== Text extract ==

━━━━━━━━━━━━━━━━

In a particular op-amp circuit, it was observed that multiplying all of the resistor values in that circuit by a constant altered the frequency response to that circuit. Although the circuit was presented as a unity gain differential amplifier, the non-inverting input was held at ground potential. So, here, I have simplified the circuit to a unity gain inverting amplifier:

schematic

simulate this circuit – Schematic created using CircuitLab

Using the CircuitLab model, I was not able to reproduce a change in frequency response by changing the resistors from 100k\$\Omega\$ to 100M\$\Omega\$. However, changing the resistor values to 100\$\Omega\$ did make a change to the frequency response. I believe the spice model used by the poster in the aforementioned question is more sophisticated than the CircuitLab model. However, the element that I want to model, namely input capacitance, shows some characteristics that should be present regardless.

The model which I wish to consider is this:

schematic

simulate this circuit

The frequency response of this circuit looks like this:

enter image description here enter image description here

I have simulated this circuit with multiple different resistor values, multiple different capacitor values, and multiple different op-amps. In all cases that I tested, there is a characteristic peak in amplitude, followed by a rolloff of about 40 dB/decade. At the peak frequency, there is a characteristic phase change of 180-degrees. (or in the case of very low resistor values, a phase change of a multiple of 180-degrees).

━━━━━━━━━━━━━━━━

== Data segment ==

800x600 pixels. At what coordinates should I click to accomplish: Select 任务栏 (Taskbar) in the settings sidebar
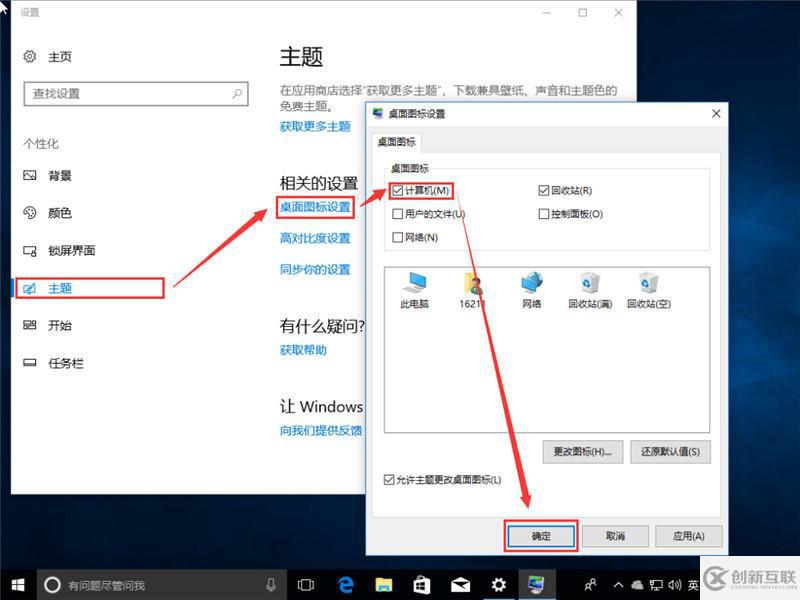pos(62,363)
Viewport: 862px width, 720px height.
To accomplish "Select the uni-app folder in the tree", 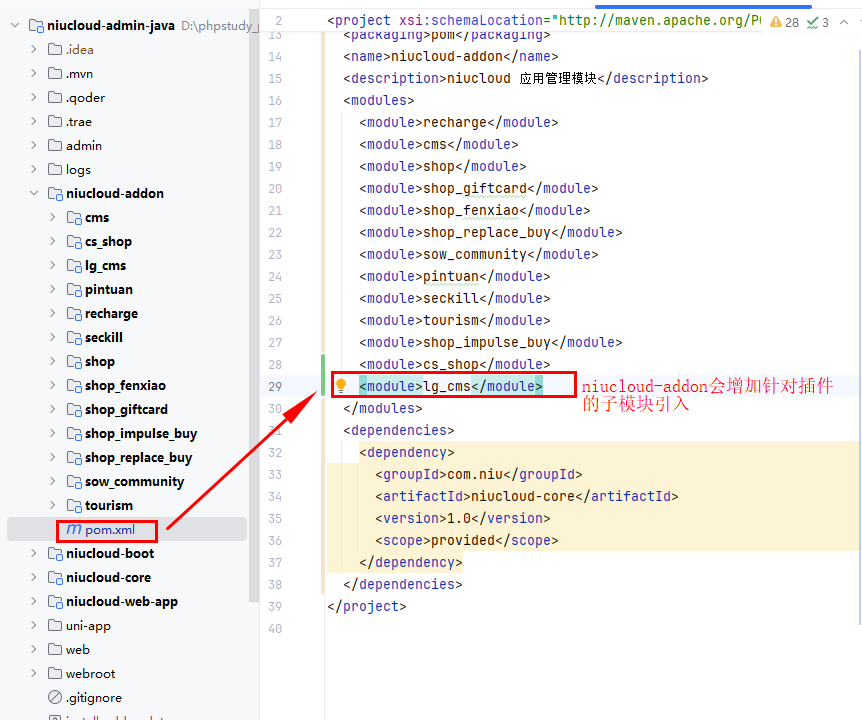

━━━━━━━━━━━━━━━━

== Work to complete ==
- A) In the op-amp excerpt, how would you rewrite the paragraph beginning "Using the CircuitLab model" more briefly while keeping its main facts?
- B) In the op-amp excerpt, what rolloff follows the characteristic peak in amplitude?
- C) In the op-amp excerpt, take the part that opens with the words containing "The frequency response of" and closes with "multiple of 180-degrees).", and change "rolloff" to "falloff".

== Answers for this exercise ==
- A) In the CircuitLab model, changing the resistors from 100 kΩ to 100 MΩ did not change the frequency response, but changing them to 100 Ω did. The poster's spice model is probably more sophisticated than CircuitLab's. Still, input capacitance, the element to be modeled, should show some characteristics in either case.

- B) A rolloff of about 40 dB/decade.

- C)
The frequency response of this circuit looks like this:

enter image description here enter image description here

I have simulated this circuit with multiple different resistor values, multiple different capacitor values, and multiple different op-amps. In all cases that I tested, there is a characteristic peak in amplitude, followed by a falloff of about 40 dB/decade. At the peak frequency, there is a characteristic phase change of 180-degrees. (or in the case of very low resistor values, a phase change of a multiple of 180-degrees).